Your problem is that you created untestable code.
The point is: if a method creates the input it is working on itself ... then there is simply no testing that method. Yes, you could use PowerMock to gain control over the random class, but that is the completely wrong approach. PowerMock is simply something that nobody should be using (see here for some reasons behind that); if at all, you use it for 3rd party code that you can't change. But when we are talking about your own code, then it is much better to come up with testable designs; instead of creating a bad design, to then turn to PowerMock to somehow test it.
In general, you use dependency injection in order to gain control over the "data" that your methods will be working with; in this case, that could be as simple as:
public String formatStringIdFrom(int id) { ... }
If you really want to improve the quality of your code, I recommend you to step back for some 3, 5 hours and watch all the videos from this google tech series ... believe me, it is absolutely worth your time.
Some other notes:
- The essence of good unit tests are ... they always return the same result. This means: code that is based on random values ... should at least allow for providing a seed so that you can write test cases that are guaranteed to always see the same input. Unit tests that give you different results in each run ... are simply: not very helpful.

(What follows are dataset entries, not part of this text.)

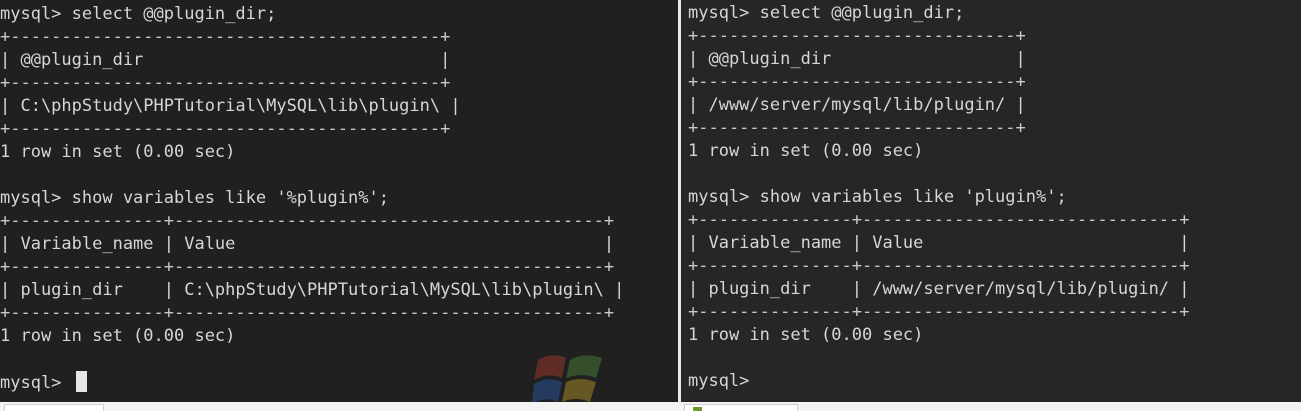 This screenshot has height=411, width=1301. I want to click on prompt-line: mysql> show variables like '%plugin%';, so click(194, 198).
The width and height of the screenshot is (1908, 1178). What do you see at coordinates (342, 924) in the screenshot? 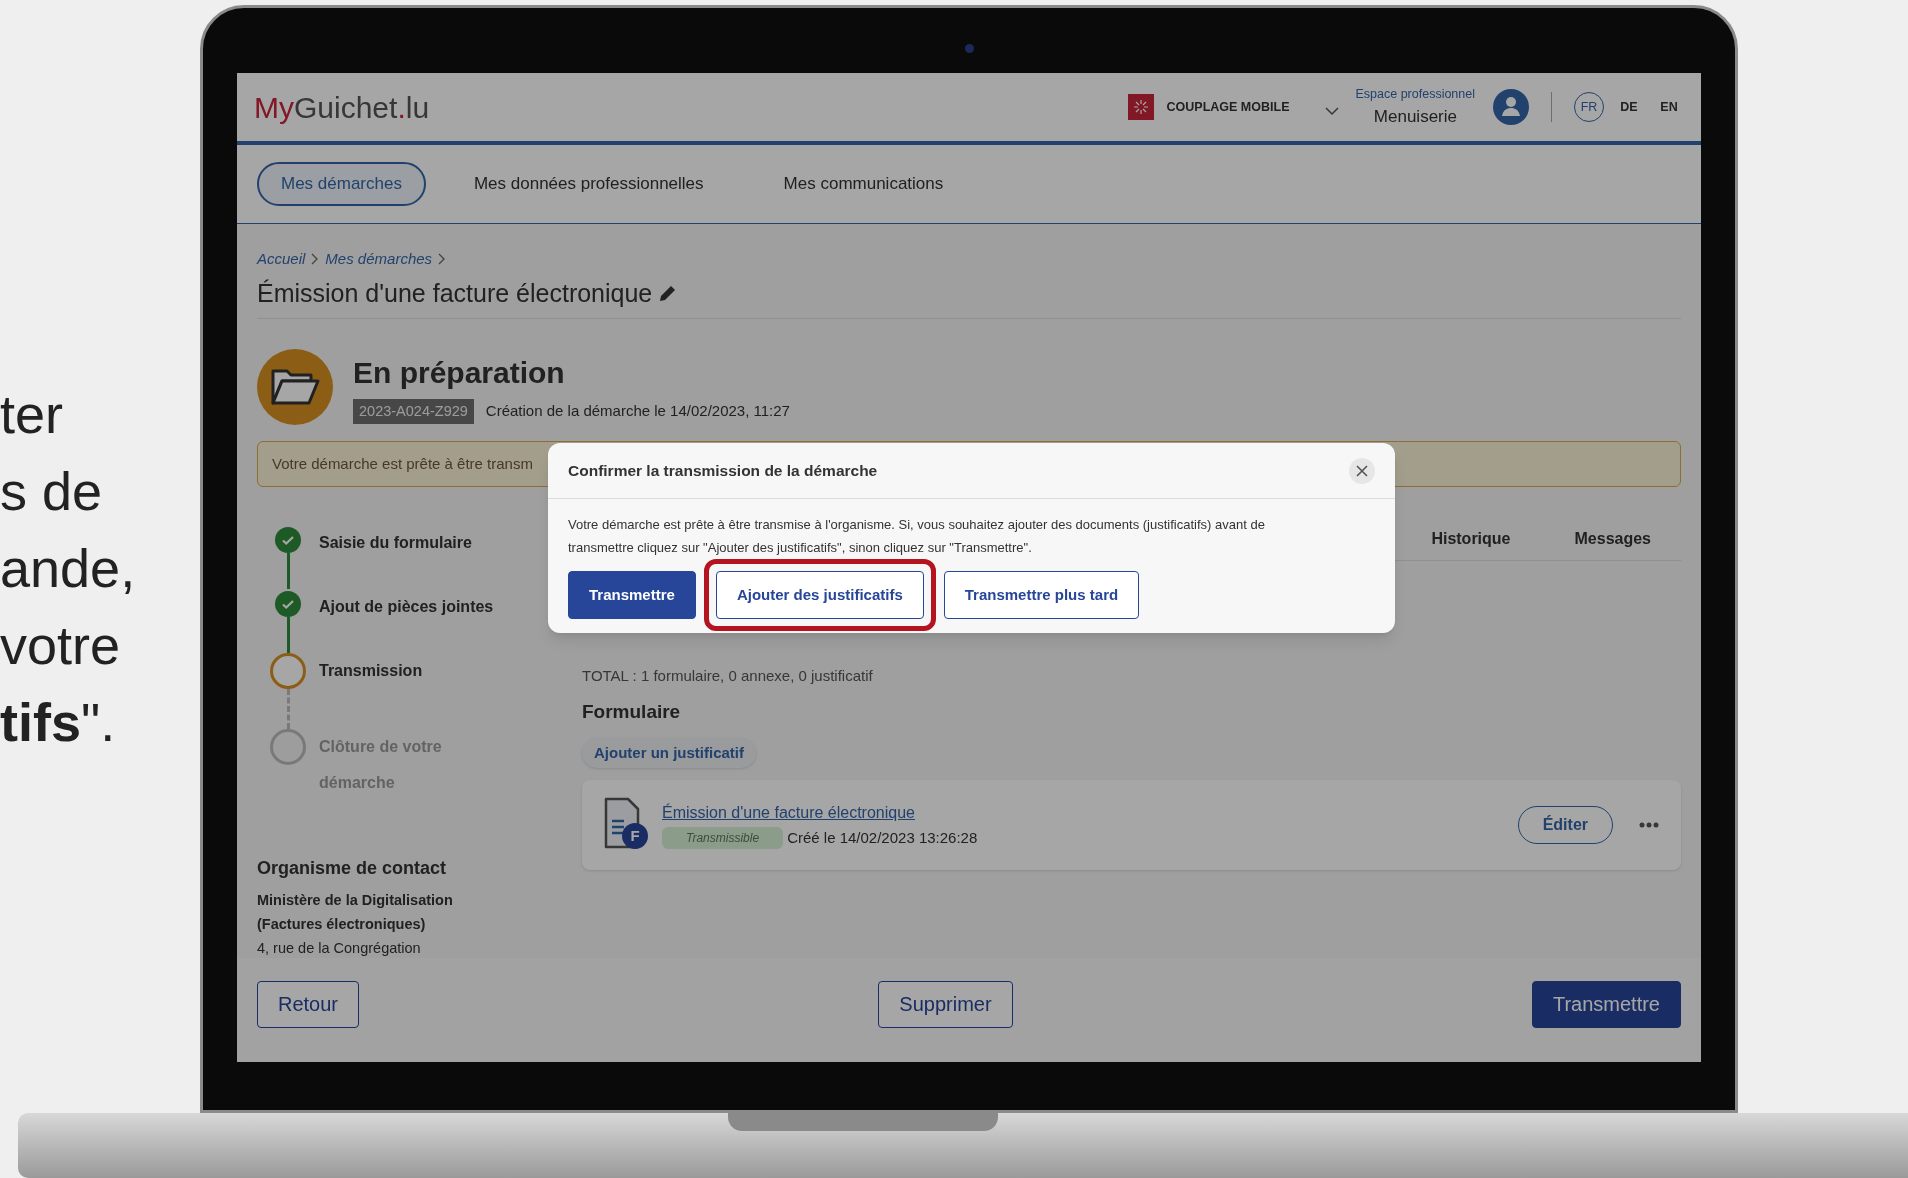
I see `organisation-name: (Factures électroniques)` at bounding box center [342, 924].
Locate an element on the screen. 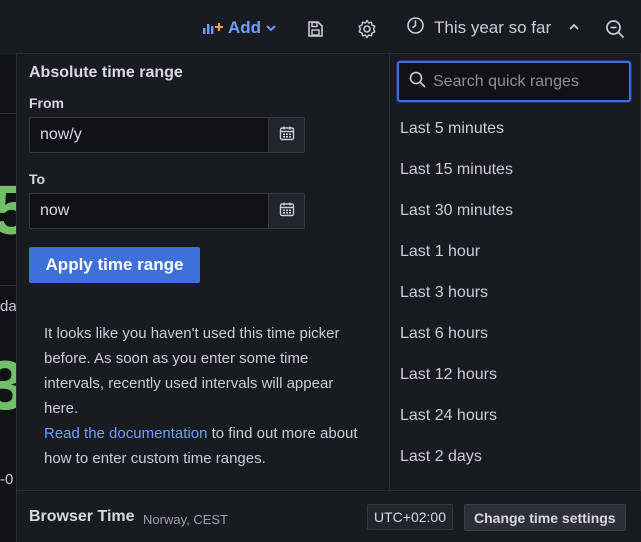  utc-offset-badge: UTC+02:00 is located at coordinates (410, 517).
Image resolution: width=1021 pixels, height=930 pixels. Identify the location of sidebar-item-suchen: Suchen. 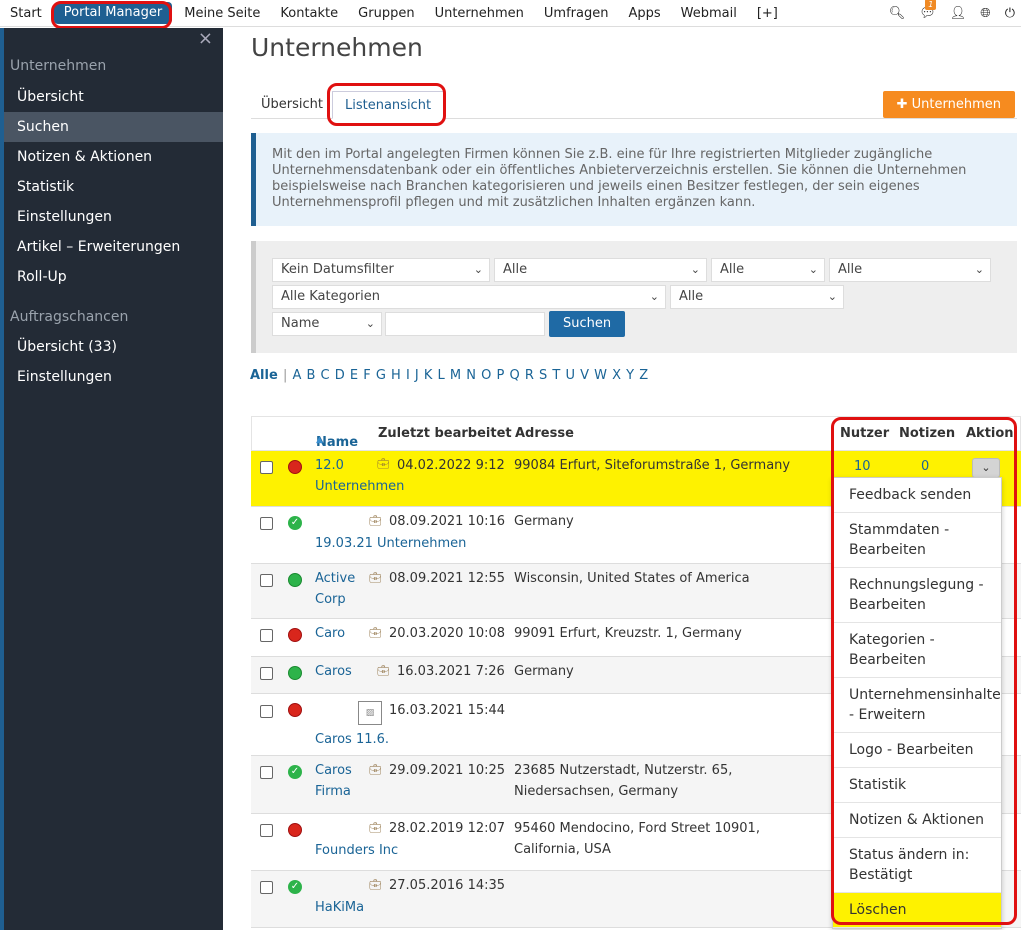
(114, 127).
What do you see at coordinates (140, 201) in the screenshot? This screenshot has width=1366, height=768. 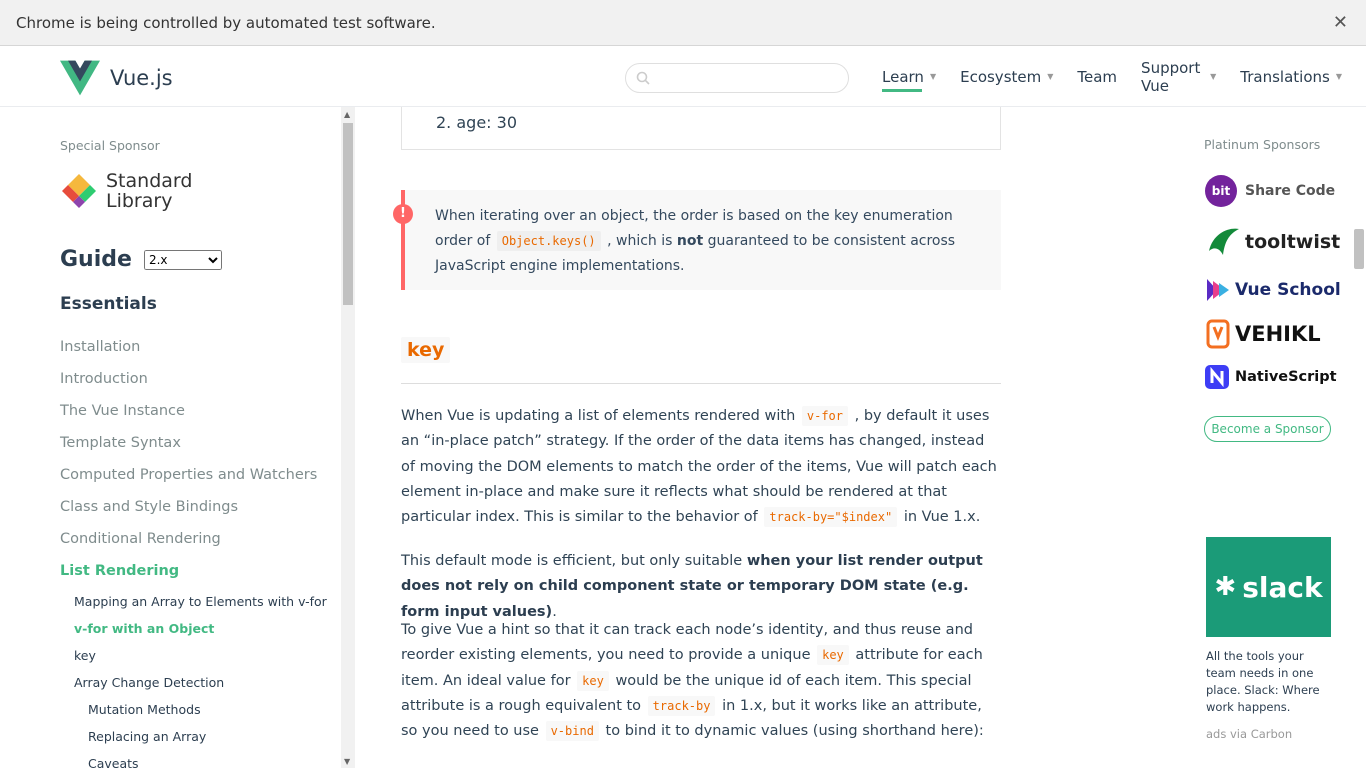 I see `sponsor-name-line2: Library` at bounding box center [140, 201].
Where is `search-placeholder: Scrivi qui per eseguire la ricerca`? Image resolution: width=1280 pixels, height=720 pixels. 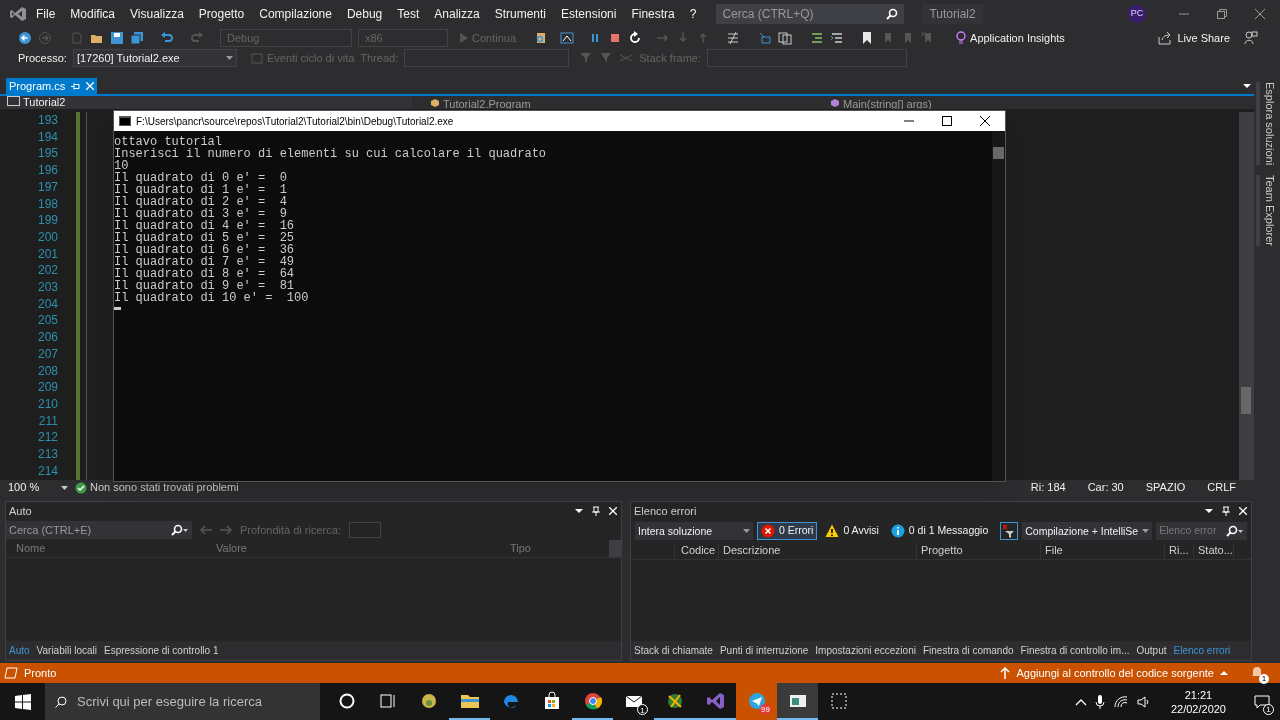
search-placeholder: Scrivi qui per eseguire la ricerca is located at coordinates (170, 702).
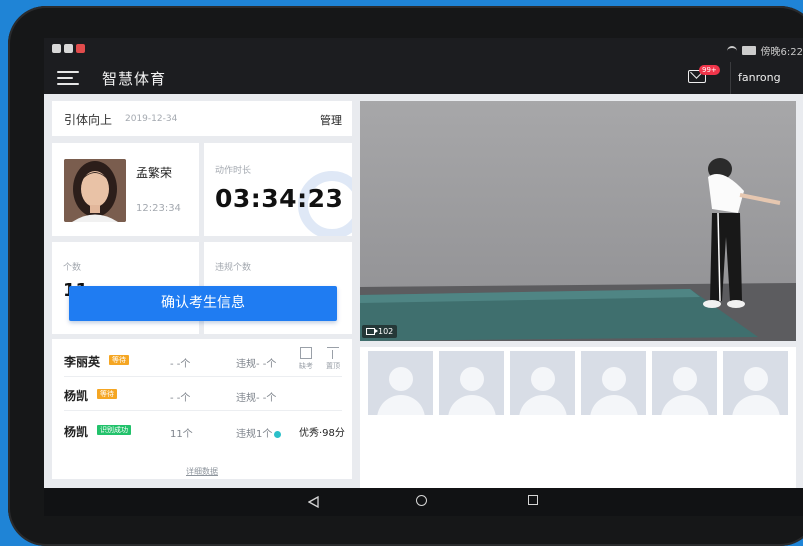 This screenshot has height=546, width=803. What do you see at coordinates (68, 78) in the screenshot?
I see `menu-icon` at bounding box center [68, 78].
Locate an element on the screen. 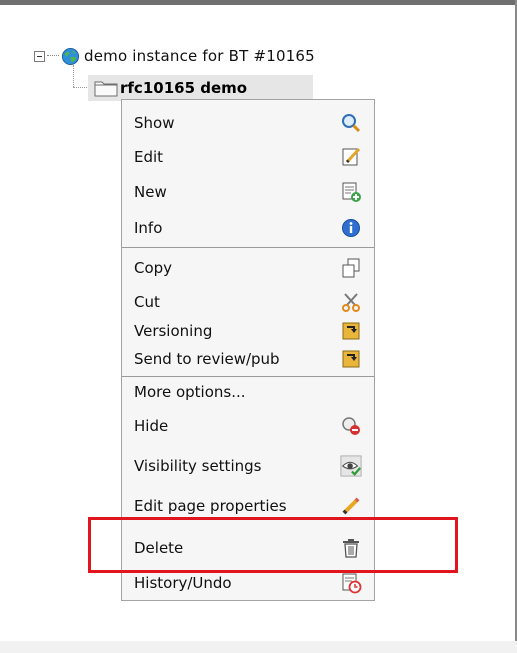  menu-item-label: History/Undo is located at coordinates (183, 583).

- id1() is a pretty useless name for a method. It doesn't tell you anything about what method is supposed to do
- Consider creating a concrete class that really represents IDs. Good design is about creating abstractions that allow you to deal with things in a more meaningful way. Just pushing around integers; and declaring that any 4-digit string made from such an integer is an "id" ... is simply a very naive approach.
- Finally: you can dramatically simplify the generation of 4 digit numbers; you only need:
int number = random.nextInt(9000) + 1000
directly gives you values between (1000, 9999).